__WORK INSTRUCTIONS__:
Starting with the line containing "Click edit pencil for 运营部 row" and going on through the line containing "Screen dimensions: 1139x388", return the lines of the data below exactly, and only those.

__DATA EXCERPTS__:
........
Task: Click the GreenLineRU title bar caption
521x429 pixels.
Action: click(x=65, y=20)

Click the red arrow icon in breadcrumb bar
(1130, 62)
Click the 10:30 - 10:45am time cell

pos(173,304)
........
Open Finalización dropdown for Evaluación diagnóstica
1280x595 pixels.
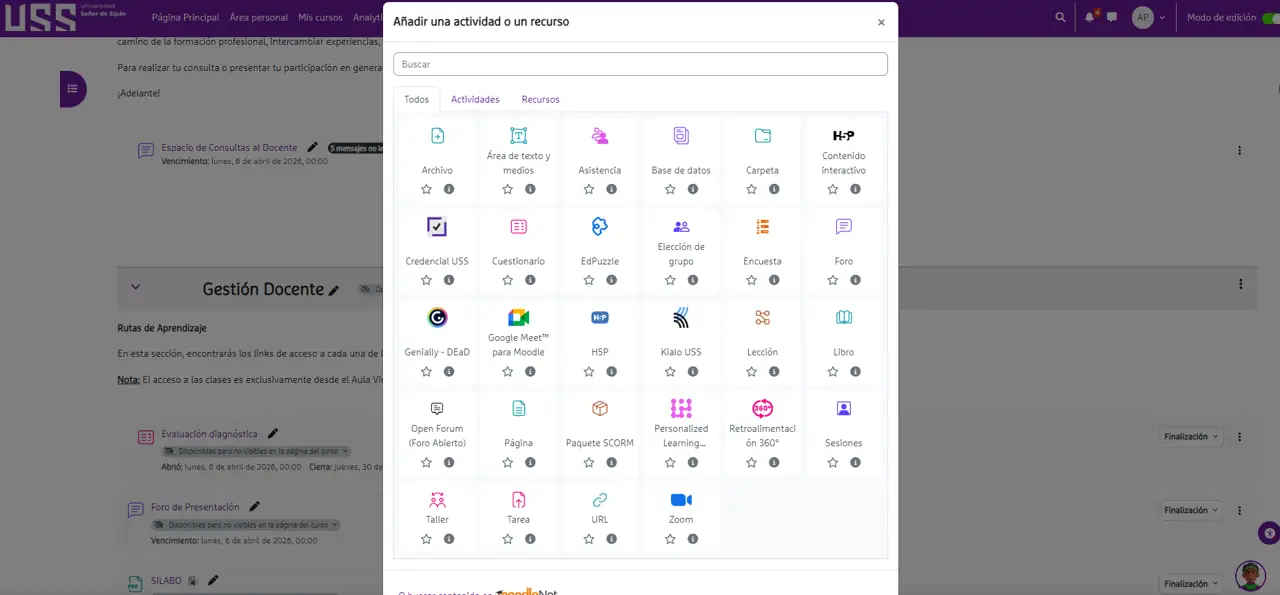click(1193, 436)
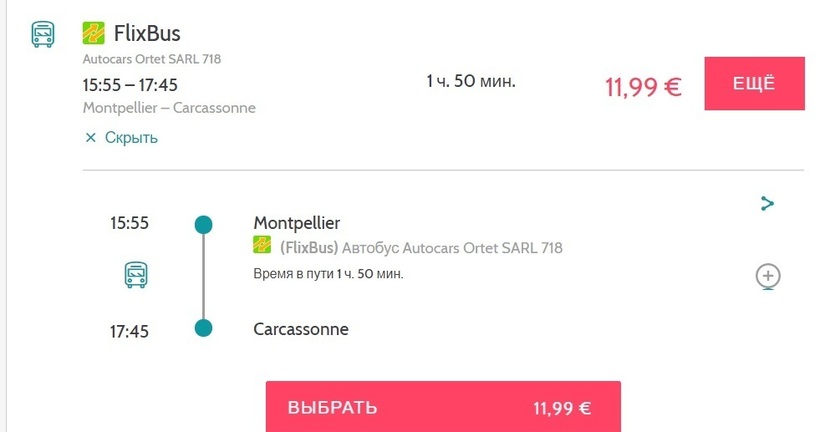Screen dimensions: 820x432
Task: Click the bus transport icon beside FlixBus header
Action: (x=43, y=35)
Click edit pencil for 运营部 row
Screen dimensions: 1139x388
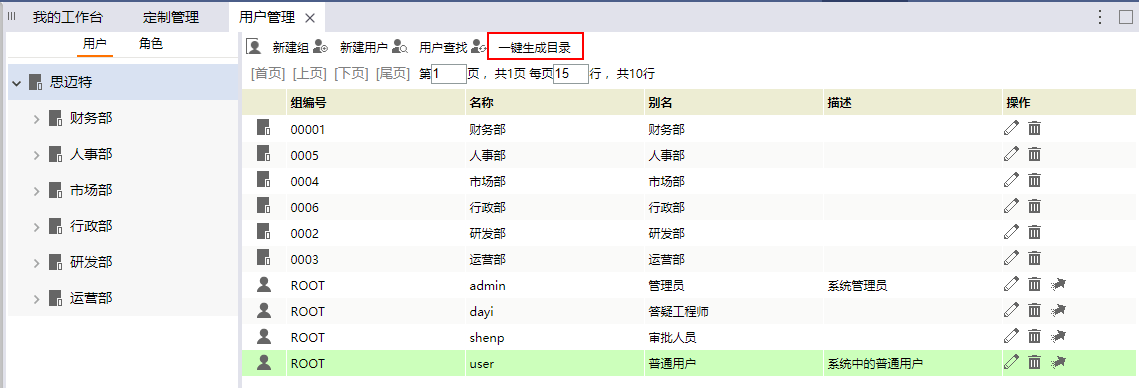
........
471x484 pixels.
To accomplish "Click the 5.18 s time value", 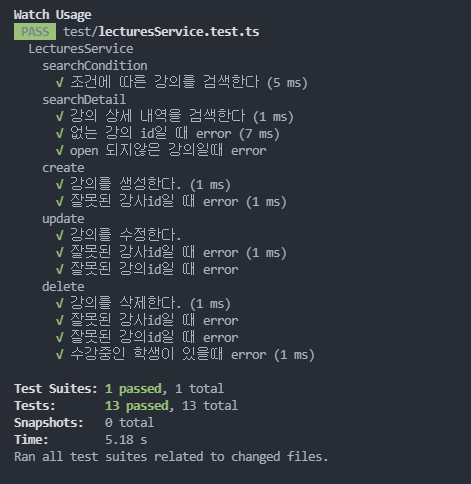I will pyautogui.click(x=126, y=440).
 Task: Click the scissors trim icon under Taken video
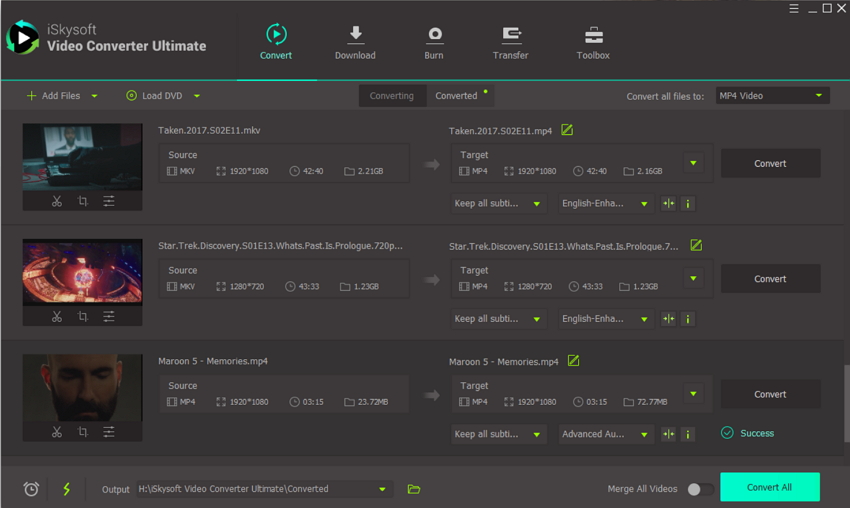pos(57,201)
........
__RESULT OF THE TASK__:
Click edit pencil for 运营部 row
Screen dimensions: 1139x388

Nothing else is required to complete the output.